Otra historia de amor en el trópico?


Érase una vez que una joven pareja, él se llamaba Olof Wessberg, proveniente de Ulriceham, Suecia y ella Karen Mogensen (apellido antes de su matrimonio con Olof), danesa, ambos protagonistas de una historia de amor pero no una historia como las de las películas de Hollywood, una historia verdadera que tuvo lugar en uno de los lugares más remotos de Costa Rica.

Cuenta la historia que al conocerse fue amor a primera vista lo que luego se confirmaría con los intereses que tenían en común, el ser vegetarianos, la biología, y conocer otros países y culturas. En la primavera de 1954, sin decirle a nadie abandoraron Suecia en un barco de transporte de bananos con rumbo a Suramérica.

Por un año Olof y Karen viajaron por América en busca de su paraíso pero fue en un sueño de Karen que el lugar preciso le fue revelado. En ese sueño ella se vió de pie en una península mirando hacia el oceáno Pacífico, rodeada de enormes árboles con flores brillantes.

Un día viajando por la costa pacífica de Costa Rica Karen supo que estaba en casa, que habían llegado al lugar que había visto en su sueño, ese lugar se ubicaba en el extremo sur de la Península de Nicoya.

foto por nicoyapeninsula.com

Al poco tiempo se establecieron en una rústica choza, sembraron diferentes árboles frutales y vegetales, los cuales proveerían del alimento que necesitaban pero mientras los éstos crecían optaron por alimentarse de plantas que ellos vieron eran consumidas por otros animales. Aún cuando vivían en total aislamiento no se sentían solos pues los animales del bosque les hacían compañía y no les temían.

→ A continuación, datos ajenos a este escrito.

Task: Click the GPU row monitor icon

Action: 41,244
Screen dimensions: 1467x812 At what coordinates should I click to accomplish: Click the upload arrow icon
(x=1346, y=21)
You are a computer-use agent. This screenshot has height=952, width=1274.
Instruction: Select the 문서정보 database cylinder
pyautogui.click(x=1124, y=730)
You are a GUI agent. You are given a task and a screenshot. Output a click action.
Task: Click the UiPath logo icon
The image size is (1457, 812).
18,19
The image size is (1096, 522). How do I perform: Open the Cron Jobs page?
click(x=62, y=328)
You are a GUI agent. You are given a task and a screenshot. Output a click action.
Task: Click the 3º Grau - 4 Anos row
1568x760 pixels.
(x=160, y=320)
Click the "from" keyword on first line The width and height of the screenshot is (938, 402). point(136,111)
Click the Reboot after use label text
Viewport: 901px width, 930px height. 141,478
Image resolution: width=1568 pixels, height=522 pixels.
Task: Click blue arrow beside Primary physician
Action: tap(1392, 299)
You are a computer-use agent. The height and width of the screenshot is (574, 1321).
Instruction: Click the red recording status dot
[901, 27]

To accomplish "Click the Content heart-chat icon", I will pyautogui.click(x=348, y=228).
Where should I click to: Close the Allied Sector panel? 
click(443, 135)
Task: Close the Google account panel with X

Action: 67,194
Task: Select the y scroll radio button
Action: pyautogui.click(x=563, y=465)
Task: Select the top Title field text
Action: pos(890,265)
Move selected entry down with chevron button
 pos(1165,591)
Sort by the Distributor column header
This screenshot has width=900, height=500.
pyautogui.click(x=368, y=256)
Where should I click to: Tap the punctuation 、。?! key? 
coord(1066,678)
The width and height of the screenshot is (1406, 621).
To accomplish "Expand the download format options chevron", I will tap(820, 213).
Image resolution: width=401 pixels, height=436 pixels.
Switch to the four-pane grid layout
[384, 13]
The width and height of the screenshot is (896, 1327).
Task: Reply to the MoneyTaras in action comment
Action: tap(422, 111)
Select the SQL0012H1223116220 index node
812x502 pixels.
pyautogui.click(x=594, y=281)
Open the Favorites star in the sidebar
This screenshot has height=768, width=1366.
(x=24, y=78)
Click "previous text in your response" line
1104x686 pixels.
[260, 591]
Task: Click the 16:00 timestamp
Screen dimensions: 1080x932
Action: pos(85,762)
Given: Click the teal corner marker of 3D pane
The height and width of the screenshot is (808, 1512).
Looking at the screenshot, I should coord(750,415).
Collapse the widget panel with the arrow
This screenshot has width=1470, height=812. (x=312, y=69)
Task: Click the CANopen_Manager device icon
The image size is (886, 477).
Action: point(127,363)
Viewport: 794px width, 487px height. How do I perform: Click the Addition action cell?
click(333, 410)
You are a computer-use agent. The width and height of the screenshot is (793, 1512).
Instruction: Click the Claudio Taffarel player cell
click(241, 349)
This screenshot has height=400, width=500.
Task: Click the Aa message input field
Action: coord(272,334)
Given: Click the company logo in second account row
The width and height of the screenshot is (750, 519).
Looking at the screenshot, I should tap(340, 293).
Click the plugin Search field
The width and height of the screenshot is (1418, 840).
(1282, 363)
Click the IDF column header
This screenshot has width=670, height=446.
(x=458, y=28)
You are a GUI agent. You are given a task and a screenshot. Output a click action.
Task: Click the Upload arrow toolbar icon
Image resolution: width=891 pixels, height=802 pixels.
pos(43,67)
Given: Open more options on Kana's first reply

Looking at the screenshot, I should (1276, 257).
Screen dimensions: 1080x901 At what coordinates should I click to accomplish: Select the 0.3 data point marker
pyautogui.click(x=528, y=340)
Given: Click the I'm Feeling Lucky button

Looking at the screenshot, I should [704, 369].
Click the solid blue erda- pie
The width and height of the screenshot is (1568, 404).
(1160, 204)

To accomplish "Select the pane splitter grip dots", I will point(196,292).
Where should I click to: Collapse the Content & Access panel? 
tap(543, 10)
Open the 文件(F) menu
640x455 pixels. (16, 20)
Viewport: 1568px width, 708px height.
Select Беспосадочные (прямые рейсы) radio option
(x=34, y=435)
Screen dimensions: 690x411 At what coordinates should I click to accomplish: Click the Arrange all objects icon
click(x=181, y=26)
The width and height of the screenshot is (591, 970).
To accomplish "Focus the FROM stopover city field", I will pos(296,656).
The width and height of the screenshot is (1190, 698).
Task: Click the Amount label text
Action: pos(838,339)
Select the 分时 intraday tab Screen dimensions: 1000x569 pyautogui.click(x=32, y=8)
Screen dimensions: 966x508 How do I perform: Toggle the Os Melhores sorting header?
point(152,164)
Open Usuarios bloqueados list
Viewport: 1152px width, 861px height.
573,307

 Después de 12 años viviendo en el bosque tropical seco Olof descubrío que el los árboles en la parte alta de Cabo Blanco estaban siendo cortados por los finqueros que preferian domesticar estas tierras para dedicarlas a la agricultura y la ganadería. Olof pensó que debía proteger la parte que aún se conservaba intacta y tuvo la idea de crear un parque nacional.

En 1963 su visión se convirtió en realidad gracias al apoyo de organizaciones interacionales y el hasta entonces escéptico gobierno costarricense que accedió a su petición de crear lo que sería el primer parque nacional de Centro América, La Reserva Absoluta de Cabo Blanco.

foto por ktours.net

foto por ktours.net

Al tiempo en la Península de Osa, también en el Pacífico costarricense, había otra zona amenazada por los finqueros y mineros de oro que querían tumbar el bosque virgen, había que hacer algo al respecto, y pronto Olof se vió envuelto en otra campaña para salvar este tesoro ecológico.

Sendero Sueco, Cabo Blanco

foto por ktours.net

Gracias a su esfuerzo y osadía el Parque Nacional Corcovado sería nombrado como tal en 1975 sin embargo el precio sería muy alto esta vez para Olof, pagandolo con su propia vida.

Antes de partir Olof había prometido a su esposa regresar para su cumpleaños pero eso nunca sucedió. Preocupada, Karen viajó a Corcovado tan pronto como pudo aunque para entonces ella sabía que algo malo había pasado. Sus sopechas se confirmaron cuando encontraron los restos de Olof, deborados por las bestias, en medio del bosque que había ayudado a proteger. Asesinato fue la causa, meterse con los intereses de los que querían derrivar el bosque, el motivo.

Karen regresó con los restos de su esposo a Montezuma y lo sepultó. Ella permaneció en la plantación, habrió una modesta pensión y vivió sola hasta el día de su muerte por cáncer en 1994.

Luego de su muerte se creó la Reserva Natural Karen Mogensen, también en la Península de Nicoya, por su colaboración en la creación y por ser mimbra fundadora de la misma.

Hoy el legado de Olof y Karen permanece intacto y gracias a su visión el inicirían un proceso de conscientización sobre el valor de proteger los ecosistemas tropicales.

Movidos por el amor mutuo y hacia la naturaleza esta historia me deja varias interrogantes, y son, creo yo, el preguntarnos qué tanto estamos dispuestos a luchar por nuestras convicciones? Sabemos cuál es nuestra misión en este mundo? Es necesario que otras personas nos muestren las cosas valiosas que tenemos y no valoramos?

Adaptación de texto original por Agneta Tjäder

Pubicado en el Ulricehamns Tidning el 8 de agosto del 2000.